• **WORK INSTRUCTION**
Give the data again in its entirety, exactly as provided.

• **DATA TO EXAMINE**
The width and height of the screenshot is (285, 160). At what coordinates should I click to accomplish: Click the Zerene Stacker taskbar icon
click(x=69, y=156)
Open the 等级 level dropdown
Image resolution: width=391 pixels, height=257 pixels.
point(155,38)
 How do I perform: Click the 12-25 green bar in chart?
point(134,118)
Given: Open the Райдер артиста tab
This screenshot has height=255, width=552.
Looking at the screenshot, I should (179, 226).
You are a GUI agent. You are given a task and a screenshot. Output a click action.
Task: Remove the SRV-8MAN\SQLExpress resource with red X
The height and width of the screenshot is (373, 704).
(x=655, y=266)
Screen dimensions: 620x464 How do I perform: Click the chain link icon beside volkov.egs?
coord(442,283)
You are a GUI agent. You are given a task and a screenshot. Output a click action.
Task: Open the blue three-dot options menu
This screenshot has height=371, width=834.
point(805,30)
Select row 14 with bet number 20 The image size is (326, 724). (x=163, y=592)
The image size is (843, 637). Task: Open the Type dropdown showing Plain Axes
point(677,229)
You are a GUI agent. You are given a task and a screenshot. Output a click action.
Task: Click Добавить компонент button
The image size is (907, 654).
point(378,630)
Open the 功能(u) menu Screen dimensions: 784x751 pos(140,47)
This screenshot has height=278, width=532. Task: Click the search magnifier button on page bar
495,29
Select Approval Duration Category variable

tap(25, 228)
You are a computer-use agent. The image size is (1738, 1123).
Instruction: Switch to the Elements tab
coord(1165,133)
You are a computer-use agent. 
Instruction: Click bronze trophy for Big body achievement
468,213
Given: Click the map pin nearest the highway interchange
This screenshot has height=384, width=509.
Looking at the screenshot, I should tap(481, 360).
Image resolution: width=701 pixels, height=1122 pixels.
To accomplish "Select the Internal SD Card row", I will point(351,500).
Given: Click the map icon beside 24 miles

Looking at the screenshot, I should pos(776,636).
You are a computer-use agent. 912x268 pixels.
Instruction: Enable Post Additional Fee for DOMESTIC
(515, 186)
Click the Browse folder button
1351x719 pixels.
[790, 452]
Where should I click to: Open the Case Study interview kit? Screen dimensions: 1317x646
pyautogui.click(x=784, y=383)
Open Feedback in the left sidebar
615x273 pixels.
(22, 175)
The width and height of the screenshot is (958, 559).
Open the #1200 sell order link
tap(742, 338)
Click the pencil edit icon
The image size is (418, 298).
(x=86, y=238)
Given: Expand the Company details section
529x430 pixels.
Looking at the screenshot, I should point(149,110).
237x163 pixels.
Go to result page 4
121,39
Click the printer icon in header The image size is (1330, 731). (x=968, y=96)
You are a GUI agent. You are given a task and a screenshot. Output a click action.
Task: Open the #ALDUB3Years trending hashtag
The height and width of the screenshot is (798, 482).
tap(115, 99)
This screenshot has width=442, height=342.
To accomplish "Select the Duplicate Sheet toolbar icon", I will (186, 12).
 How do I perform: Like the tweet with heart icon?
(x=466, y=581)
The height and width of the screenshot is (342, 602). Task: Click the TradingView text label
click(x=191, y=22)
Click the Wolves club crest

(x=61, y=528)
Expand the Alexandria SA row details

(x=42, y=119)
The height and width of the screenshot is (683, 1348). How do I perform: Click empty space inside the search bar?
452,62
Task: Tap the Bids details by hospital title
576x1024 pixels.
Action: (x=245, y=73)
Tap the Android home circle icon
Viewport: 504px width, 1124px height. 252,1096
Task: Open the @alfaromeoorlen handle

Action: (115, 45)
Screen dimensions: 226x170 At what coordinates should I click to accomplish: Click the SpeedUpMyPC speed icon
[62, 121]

• **FINISHED TASK**
The width and height of the screenshot is (285, 160). At what coordinates should I click to accomplish: Click the Zerene Stacker taskbar icon
click(x=69, y=156)
Open the 等级 level dropdown
Image resolution: width=391 pixels, height=257 pixels.
point(155,38)
 How do I perform: Click the 12-25 green bar in chart?
point(134,118)
Given: Open the Райдер артиста tab
This screenshot has height=255, width=552.
Looking at the screenshot, I should (179, 226).
You are a GUI agent. You are given a task and a screenshot. Output a click action.
Task: Remove the SRV-8MAN\SQLExpress resource with red X
The height and width of the screenshot is (373, 704).
(x=655, y=266)
Screen dimensions: 620x464 How do I perform: Click the chain link icon beside volkov.egs?
coord(442,283)
You are a GUI agent. You are given a task and a screenshot. Output a click action.
Task: Open the blue three-dot options menu
This screenshot has height=371, width=834.
point(805,30)
Select row 14 with bet number 20 The image size is (326, 724). (x=163, y=592)
The image size is (843, 637). Task: Open the Type dropdown showing Plain Axes
point(677,229)
You are a GUI agent. You are given a task and a screenshot. Output a click action.
Task: Click Добавить компонент button
The image size is (907, 654).
point(378,630)
Open the 功能(u) menu Screen dimensions: 784x751 pos(140,47)
This screenshot has height=278, width=532. Task: Click the search magnifier button on page bar
495,29
Select Approval Duration Category variable

tap(25, 228)
You are a computer-use agent. The image size is (1738, 1123).
Instruction: Switch to the Elements tab
coord(1165,133)
You are a computer-use agent. 
Instruction: Click bronze trophy for Big body achievement
468,213
Given: Click the map pin nearest the highway interchange
This screenshot has height=384, width=509.
Looking at the screenshot, I should tap(481, 360).
Image resolution: width=701 pixels, height=1122 pixels.
To accomplish "Select the Internal SD Card row", I will point(351,500).
Given: Click the map icon beside 24 miles

Looking at the screenshot, I should pos(776,636).
You are a computer-use agent. 912x268 pixels.
Instruction: Enable Post Additional Fee for DOMESTIC
(515, 186)
Click the Browse folder button
1351x719 pixels.
[790, 452]
Where should I click to: Open the Case Study interview kit? Screen dimensions: 1317x646
pyautogui.click(x=784, y=383)
Open Feedback in the left sidebar
615x273 pixels.
(22, 175)
The width and height of the screenshot is (958, 559).
Open the #1200 sell order link
tap(742, 338)
Click the pencil edit icon
The image size is (418, 298).
(x=86, y=238)
Given: Expand the Company details section
529x430 pixels.
Looking at the screenshot, I should point(149,110).
237x163 pixels.
Go to result page 4
121,39
Click the printer icon in header The image size is (1330, 731). (x=968, y=96)
You are a GUI agent. You are given a task and a screenshot. Output a click action.
Task: Open the #ALDUB3Years trending hashtag
The height and width of the screenshot is (798, 482).
tap(115, 99)
This screenshot has width=442, height=342.
To accomplish "Select the Duplicate Sheet toolbar icon", I will (186, 12).
 How do I perform: Like the tweet with heart icon?
(x=466, y=581)
The height and width of the screenshot is (342, 602). Task: Click the TradingView text label
click(x=191, y=22)
Click the Wolves club crest

(x=61, y=528)
Expand the Alexandria SA row details

(x=42, y=119)
The height and width of the screenshot is (683, 1348). How do I perform: Click empty space inside the search bar?
452,62
Task: Tap the Bids details by hospital title
576x1024 pixels.
Action: (x=245, y=73)
Tap the Android home circle icon
Viewport: 504px width, 1124px height. 252,1096
Task: Open the @alfaromeoorlen handle

Action: (115, 45)
Screen dimensions: 226x170 At what coordinates should I click to accomplish: Click the SpeedUpMyPC speed icon
[62, 121]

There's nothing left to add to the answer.